I speak little good english. Or write it. My goal is not perfection or conformity nor pure content. I like the idea that students have to play the game. Play by the rules. Come to class, do the work, and you pass. But if you cut class... whether it be 4 times or 6 times or 8 times... you pay the price.

My students have 6 absences of their own. But sure enough, some will have exceeded that already. Chances are, most of them are missing other classes as well. Even if not, even if they are missing just mine, still there are the rules. I don't like being up at 8:30.... I'd rather teach at 8 at night... and miss my poetry readings. But I get there because it is a job. And when I was a student, I got to the 8:30 class when I had to because it was required.

You do things even if they seem unfair or unpleasant. I am far more lenient of a grader than many composition teachers. My students averaged in the B category on their first papers. Not C which is average... I don't use a bell curve. Nor do I give all A's. I am not going to delude students into thinking they are better than they are. Often... they think that if they correct five errors, that'd be the difference between a B- and an A. Wrong. An A is Excellent by my standards. I don't go by numbers because that is too arbitrary. It doesn't evaluate writing. Numbers evaluate math. I may switch to a detailed rubric later just for experimenting, but in the past, I have noticed no difference in students' understanding of writing by how I grade. They tend to look at the letter grade, the result as it pertains to their ego, their scholarship, their impending report to their parents or to their friends. They equate a A average with future wealth. As if, getting an A by me will guarantee future riches somewhere down the line.

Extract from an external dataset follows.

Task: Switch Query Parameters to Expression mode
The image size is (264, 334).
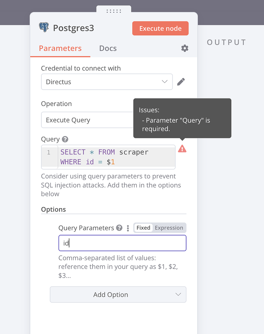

Many students go to college with this notion that the grade is important, but the content of the course isn't.

Then it becomes a matter of learning the system. If you are annoying enough, you can attack your professor and intimidate them into giving them a better grade than you deserve. I have a better way around this. I allow my students to revise for a better grade. They have the textbooks and the style manuals to guide them in their writing. If they want a better grade, they can do the work. For the ones who miss class left and right... well. I can't do anything for them. They need to either evaluate their ability to get to class early in the morning. I am there.

I am in my office three hours a week without fail. I will sit with a student for an hour or two explaining things about their paper and how they can improve. Most won't take advantage. They may try and question the grade directly after class, but they don't see the flaws in their own writing.

Or they don't see why they are merely good and not excellent.

Well. I am done rambling for now.



Hey... tell Bush... if he had any guts... he'd declare war on Russia and China.

Now that's a war I'd watch on TV.

Imagine all the vodka and chinese food ads.

We Americans need more space and China and Russia have plenty of it.

Plus, why drink Vodka and eat Chinese food when they should be drinking Red White and Blue Beer, and eating greasy Big Macs.

Iraq, Love it or Bomb it.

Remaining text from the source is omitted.